Here are some differences that were baked into the rules, pre-WotC
1) Monsters were scary and invulnerable to basic attacks.
If you wanted to harm a werewolf, you had to have silvered weapons. You had to study its weaknesses. If you contracted lycanthropy, you had to perform a ritual to undo the effects. (Wolfsbane, full moon night, killing the werewolf that gave it to you.) [Today this is damage reduction - so it effectively just has double hit points. Lycanthropy is a simple saving throw or cured with a spell.] See also mummies, vampires, etc. The monsters actually resembled creatures of folklore and legend, not just stat blocks made to fit the game.
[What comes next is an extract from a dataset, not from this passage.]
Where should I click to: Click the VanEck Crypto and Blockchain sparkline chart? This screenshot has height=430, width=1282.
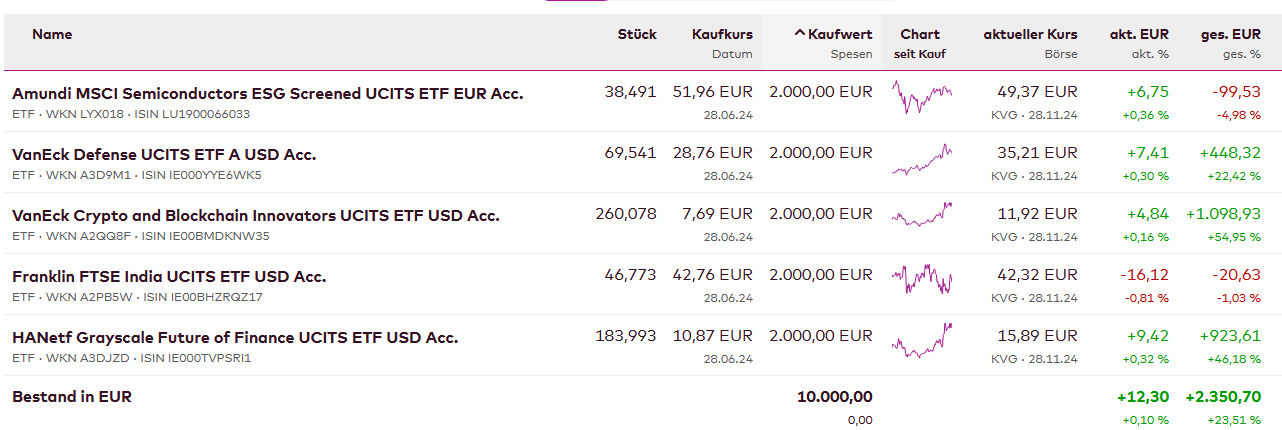click(921, 215)

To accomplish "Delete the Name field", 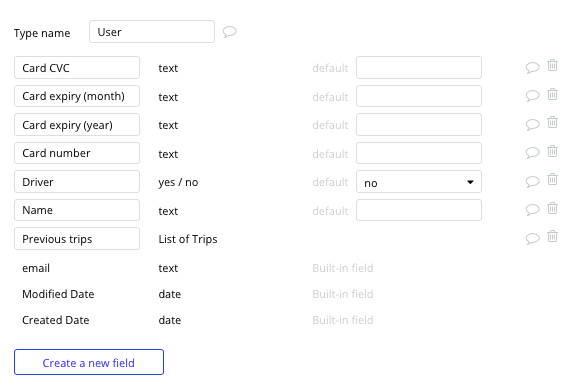I will click(x=552, y=208).
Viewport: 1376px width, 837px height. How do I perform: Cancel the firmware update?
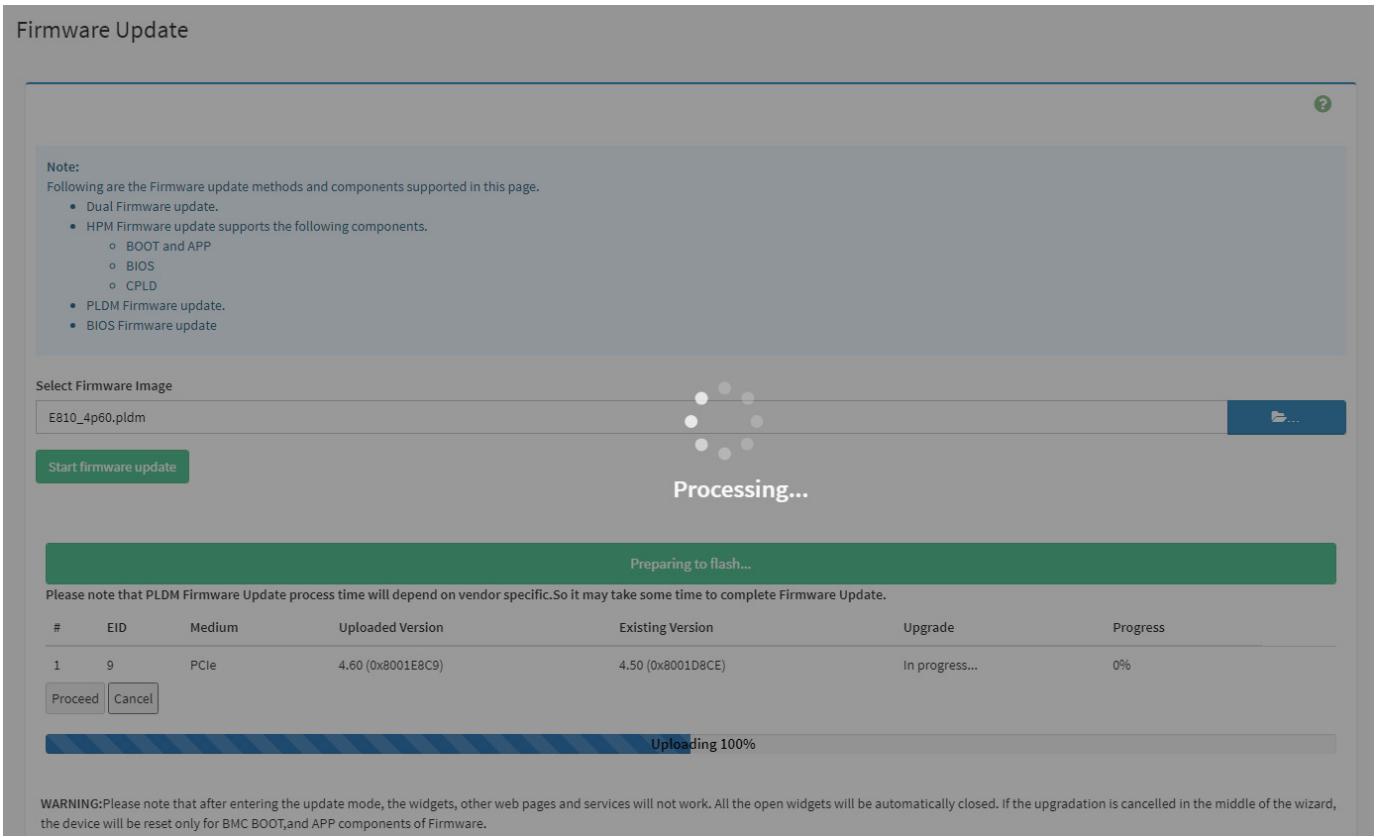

2) Spells were open to creative use.
You could use Command to issue any number of commands, instead of a pre-ordained list to hamper creativity and usefulness. You could cast Light on the eyes of a creature to temporarily blind it.
3) Spells were effective
Hold Person, Sleep, etc., lasted long enough to sway a combat. Now, they last for a round - if you're lucky enough to have a creature fail its save. This means that the only option available to most parties is to swat at an enemy until its HP are whittled away.
4) Poisons were scary
Now they're just HP damage, maybe giving you disadvantage for a round.
5) Passive Perception
Finding traps and spotting enemies required paying attention to the fiction, the DM's description. Interacting and asking questions. Now, you don't even have to roll a die. You can play on your phone, scroll through social media.
My statement isn't that post-3.0 D&D isn't a fun time. It's that maybe enough has changed that it's a different game from TSR-era D&D. Like as different as Savage Worlds is from Genesys.